Where components are described as being “configured to” perform certain operations, such configuration can be accomplished, for example, by designing electronic circuits or other hardware to perform the operation, by programming programmable electronic circuits (e.g., microprocessors, or other suitable electronic circuits) to perform the operation, or any combination thereof.

The phrase “coupled to” refers to any component that is physically connected to another component either directly or indirectly, and/or any component that is in communication with another component (e.g., connected to the other component over a wired or wireless connection, and/or other suitable communication interface) either directly or indirectly.

Claim language or other language reciting “at least one of” a set and/or “one or more” of a set indicates that one member of the set or multiple members of the set (in any combination) satisfy the claim.
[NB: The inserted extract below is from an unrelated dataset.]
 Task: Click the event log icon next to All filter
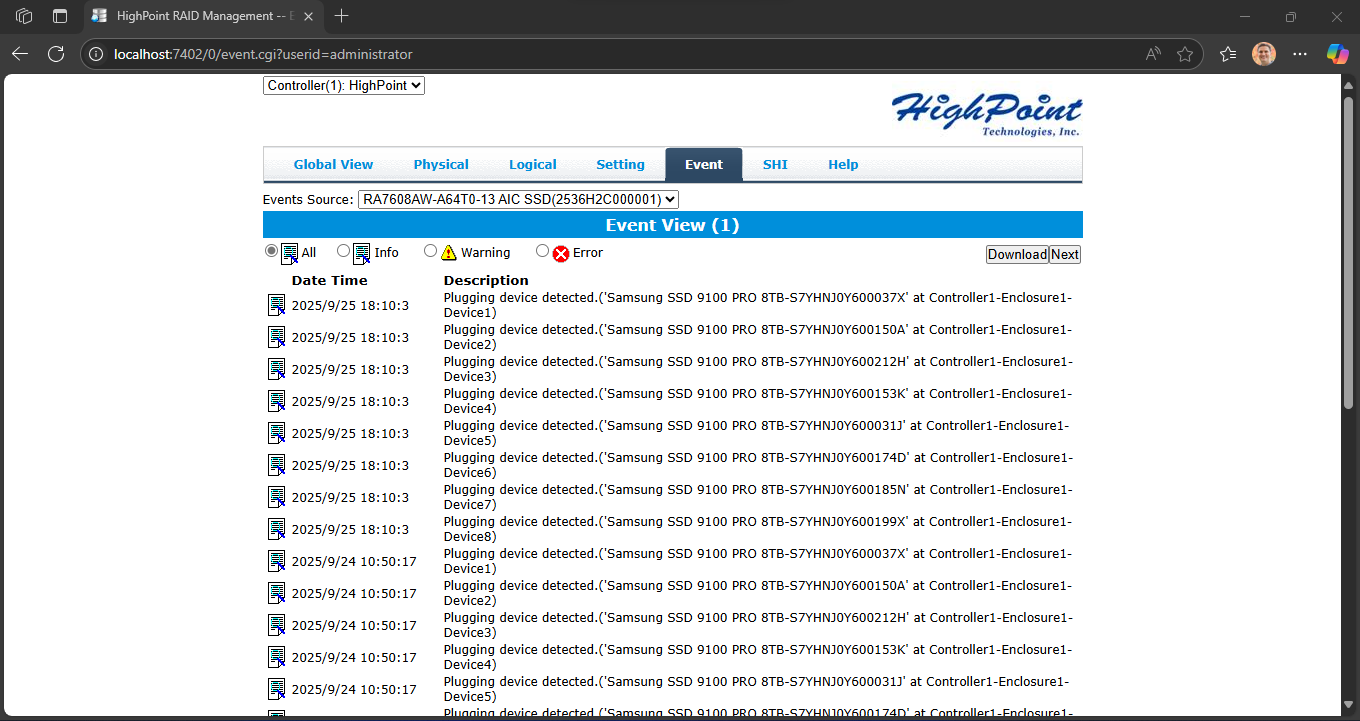(x=289, y=251)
For example, claim language reciting “at least one of A and B” or “at least one of A or B” means A, B, or A and B. In another example, claim language reciting “at least one of A, B, and C” or “at least one of A, B, or C” means A, B, C, or A and B, or A and C, or B and C, or A and B and C. The language “at least one of” a set and/or “one or more” of a set does not limit the set to the items listed in the set. For example, claim language reciting “at least one of A and B” or “at least one of A or B” can mean A, B, or A and B, and can additionally include items not listed in the set of A and B.
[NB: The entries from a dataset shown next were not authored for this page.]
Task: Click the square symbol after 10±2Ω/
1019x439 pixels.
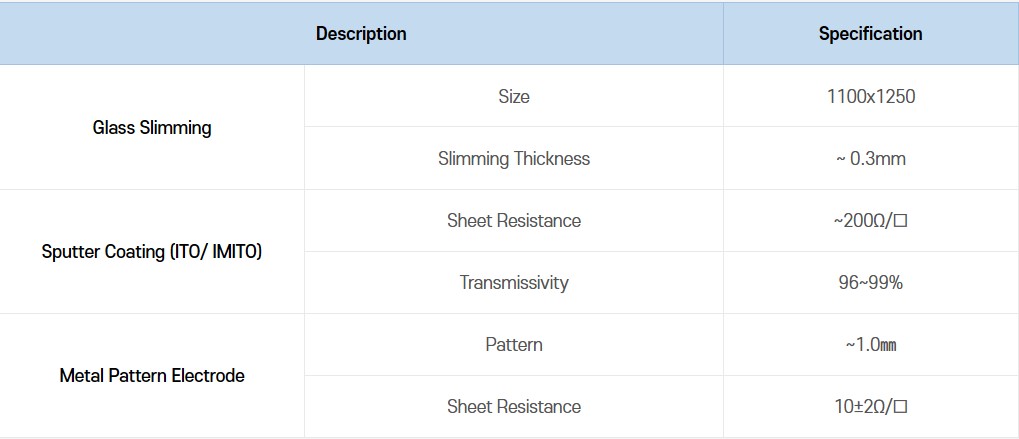Action: 901,407
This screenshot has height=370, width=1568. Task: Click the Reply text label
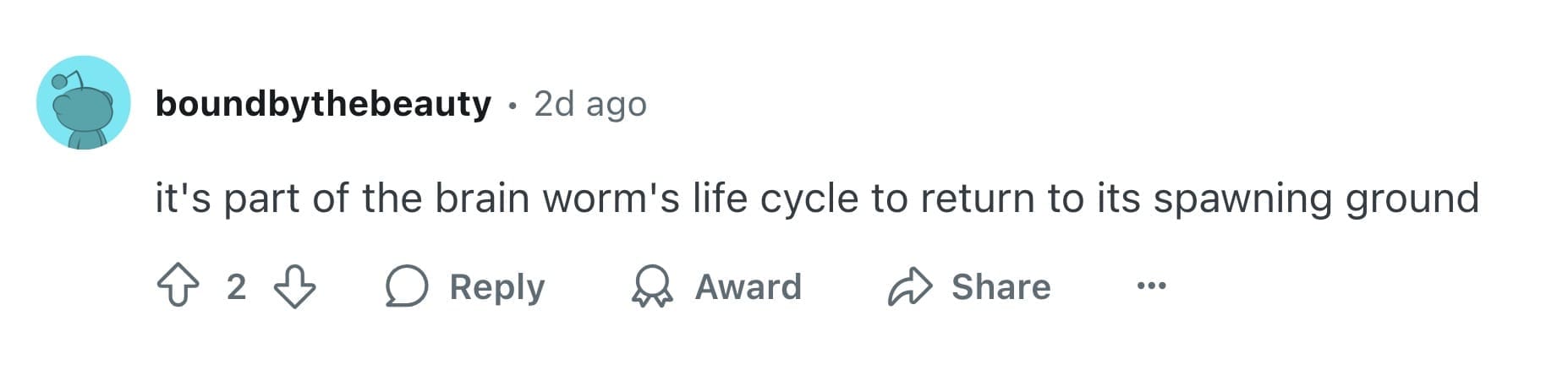click(x=496, y=287)
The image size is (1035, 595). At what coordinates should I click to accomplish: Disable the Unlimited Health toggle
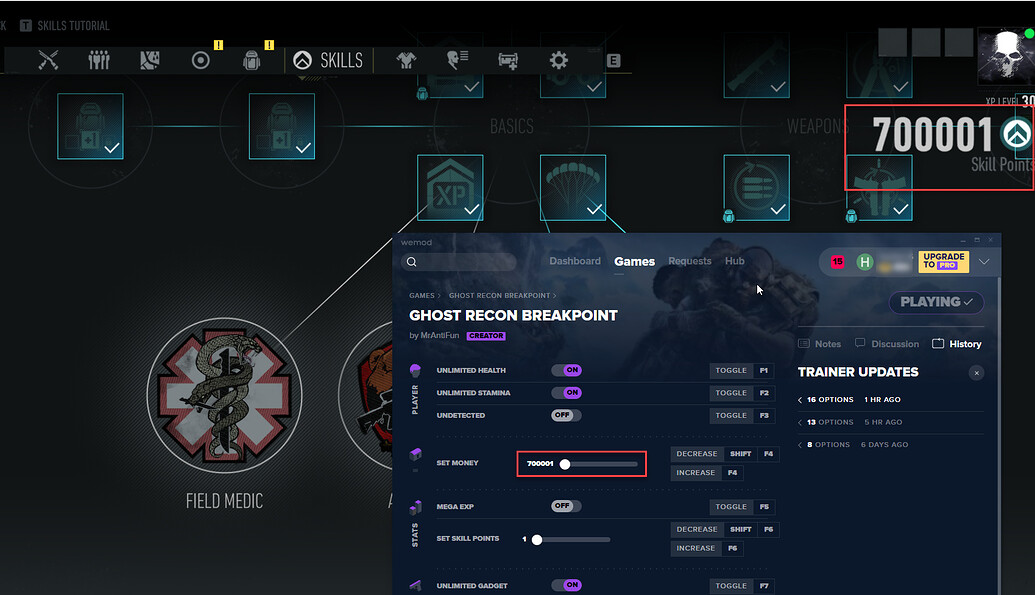pyautogui.click(x=567, y=370)
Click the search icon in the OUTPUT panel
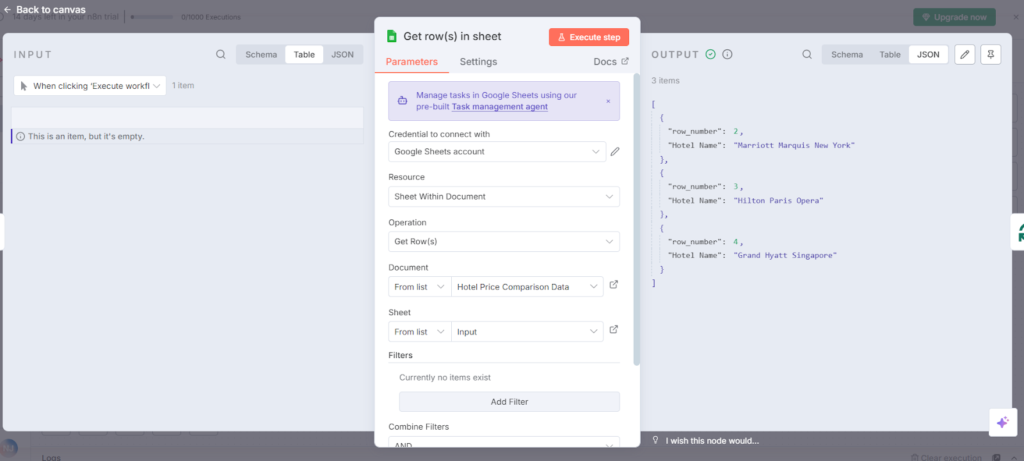The height and width of the screenshot is (461, 1024). click(807, 54)
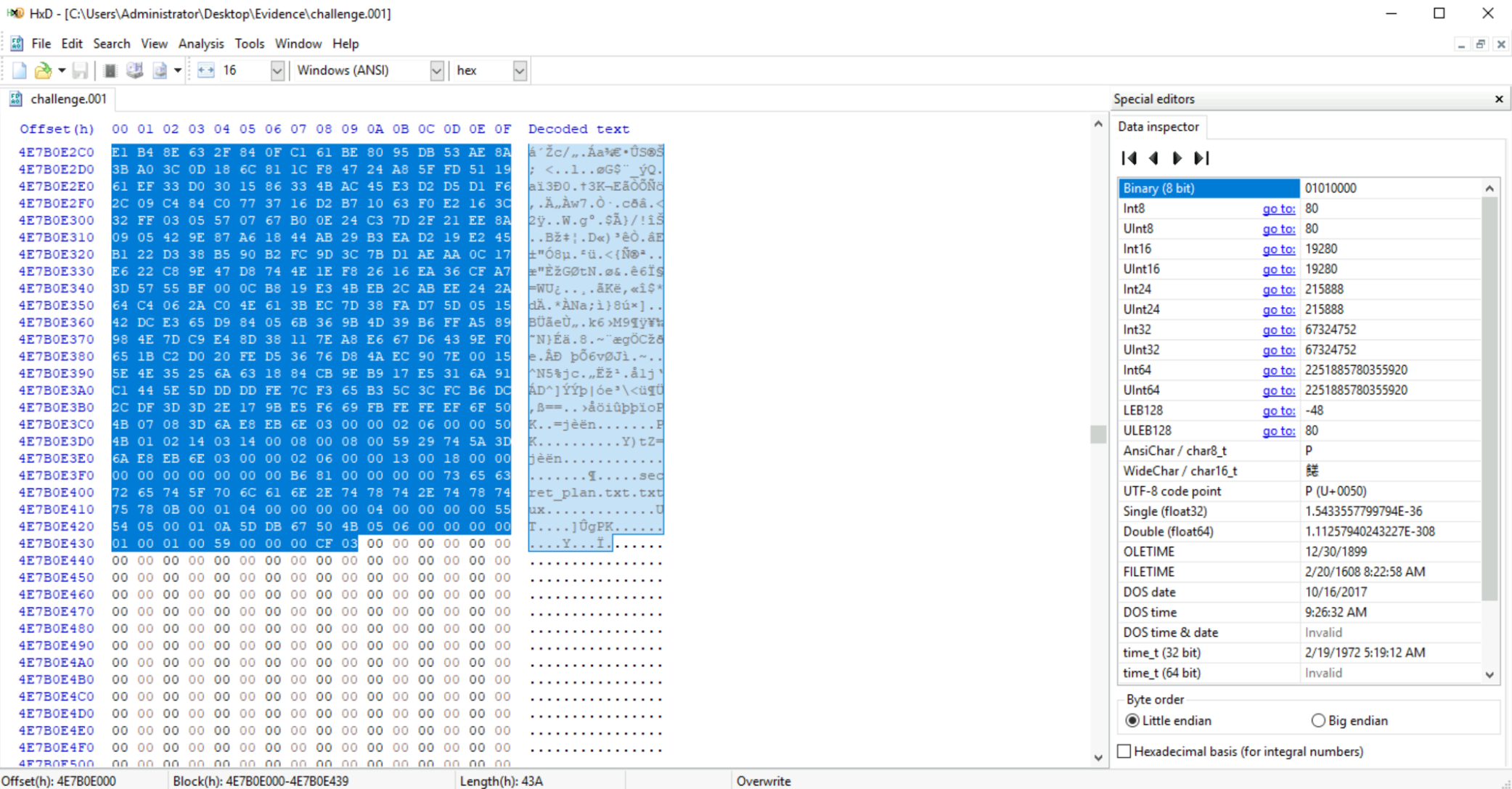The width and height of the screenshot is (1512, 789).
Task: Click the Open main memory chip icon
Action: point(110,70)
The various illustrative logical blocks, modules, circuits, and algorithm steps described in connection with the embodiments disclosed herein may be implemented as electronic hardware, computer software, firmware, or combinations thereof. To clearly illustrate this interchangeability of hardware and software, various illustrative components, blocks, modules, circuits, and steps have been described above generally in terms of their functionality. Whether such functionality is implemented as hardware or software depends upon the particular application and design constraints imposed on the overall system. Skilled artisans may implement the described functionality in varying ways for each particular application, but such implementation decisions should not be interpreted as causing a departure from the scope of the present application.

The techniques described herein may also be implemented in electronic hardware, computer software, firmware, or any combination thereof. Such techniques may be implemented in any of a variety of devices such as general purposes computers, wireless communication device handsets, or integrated circuit devices having multiple uses including application in wireless communication device handsets and other devices. Any features described as modules or components may be implemented together in an integrated logic device or separately as discrete but interoperable logic devices. If implemented in software, the techniques may be realized at least in part by a computer-readable data storage medium comprising program code including instructions that, when executed, performs one or more of the methods described above. The computer-readable data storage medium may form part of a computer program product, which may include packaging materials. The computer-readable medium may comprise memory or data storage media, such as random access memory (RAM) such as synchronous dynamic random access memory (SDRAM), read-only memory (ROM), non-volatile random access memory (NVRAM), electrically erasable programmable read-only memory (EEPROM), FLASH memory, magnetic or optical data storage media, and the like. The techniques additionally, or alternatively, may be realized at least in part by a computer-readable communication medium that carries or communicates program code in the form of instructions or data structures and that can be accessed, read, and/or executed by a computer, such as propagated signals or waves.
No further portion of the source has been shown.